_PROBLEM DETAILS_.
Transcribe, word for word and with nothing extra, the line containing "Пейчева Анна (1356, 569)" and each line that comes after it in the entries.
——————————
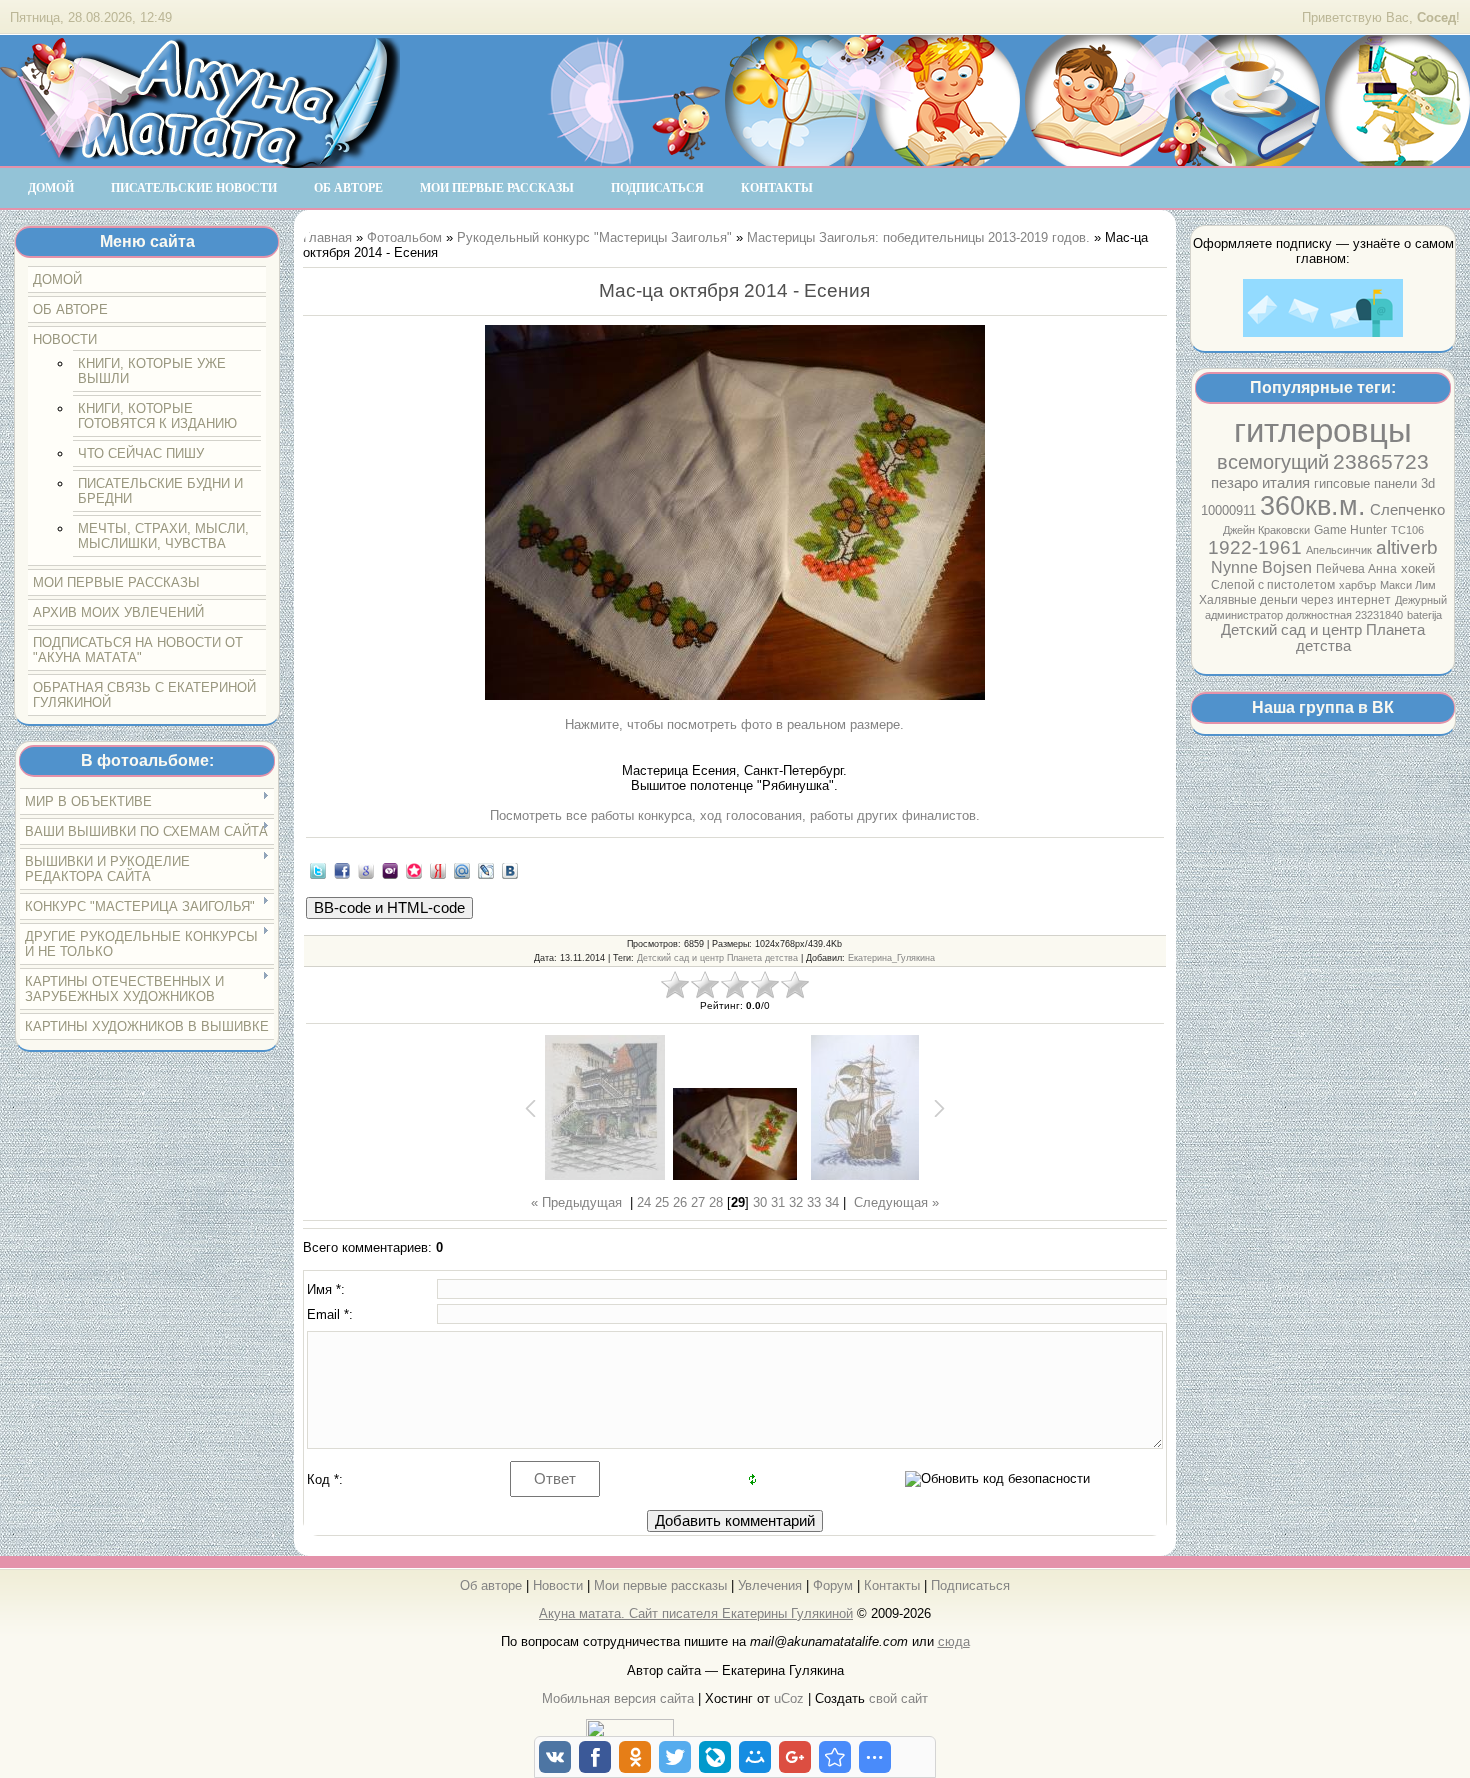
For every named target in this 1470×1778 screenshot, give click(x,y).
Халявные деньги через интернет (1295, 600)
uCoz (789, 1698)
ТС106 (1407, 530)
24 (644, 1202)
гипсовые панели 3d (1374, 483)
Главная (327, 237)
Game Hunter (1350, 530)
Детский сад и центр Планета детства (1323, 638)
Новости (558, 1585)
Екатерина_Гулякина (891, 958)
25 (662, 1202)
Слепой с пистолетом (1273, 585)
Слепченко (1407, 510)
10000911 (1228, 510)
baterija (1424, 615)
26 (680, 1202)
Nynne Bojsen (1261, 567)
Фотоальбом (404, 237)
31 (778, 1202)
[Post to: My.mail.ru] (462, 870)
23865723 (1381, 462)
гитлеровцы (1323, 430)
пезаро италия (1260, 483)
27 (698, 1202)
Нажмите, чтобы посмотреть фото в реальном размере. (734, 724)
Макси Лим (1408, 585)
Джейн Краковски (1266, 530)
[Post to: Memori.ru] (414, 870)
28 (716, 1202)
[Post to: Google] (366, 870)
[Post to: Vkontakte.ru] (510, 870)
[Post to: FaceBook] (342, 870)
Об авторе (491, 1585)
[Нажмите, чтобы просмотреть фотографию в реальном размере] (735, 514)
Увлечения (770, 1585)
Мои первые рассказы (660, 1585)
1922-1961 (1255, 547)
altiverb (1407, 547)
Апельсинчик (1339, 550)
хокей (1418, 568)
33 (814, 1202)
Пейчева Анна (1356, 569)
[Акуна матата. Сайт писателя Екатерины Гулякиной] (200, 159)
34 (832, 1202)
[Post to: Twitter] (318, 870)
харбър (1357, 585)
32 (796, 1202)
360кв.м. (1313, 506)
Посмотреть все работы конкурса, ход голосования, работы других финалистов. (735, 815)
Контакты (892, 1585)
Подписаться (970, 1585)
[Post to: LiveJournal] (486, 870)
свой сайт (898, 1698)
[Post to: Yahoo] (390, 870)
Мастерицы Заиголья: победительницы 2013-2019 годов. (918, 237)
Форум (833, 1585)
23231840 (1379, 615)
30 (760, 1202)
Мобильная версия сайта (618, 1698)
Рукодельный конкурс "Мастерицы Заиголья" (594, 237)
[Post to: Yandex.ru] (438, 870)
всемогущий (1273, 462)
——————————
_RESPONSE TO THE EXERCISE_.
Пейчева Анна (1356, 569)
[Акуна матата. Сайт писателя Екатерины Гулякиной] (200, 159)
34 (832, 1202)
[Post to: Twitter] (318, 870)
харбър (1357, 585)
32 (796, 1202)
360кв.м. (1313, 506)
Посмотреть все работы конкурса, ход голосования, работы других финалистов. (735, 815)
Контакты (892, 1585)
Подписаться (970, 1585)
[Post to: LiveJournal] (486, 870)
свой сайт (898, 1698)
[Post to: Yahoo] (390, 870)
Мастерицы Заиголья: победительницы 2013-2019 годов. (918, 237)
Форум (833, 1585)
23231840 (1379, 615)
30 (760, 1202)
Мобильная версия сайта (618, 1698)
Рукодельный конкурс "Мастерицы Заиголья" (594, 237)
[Post to: Yandex.ru] (438, 870)
всемогущий (1273, 462)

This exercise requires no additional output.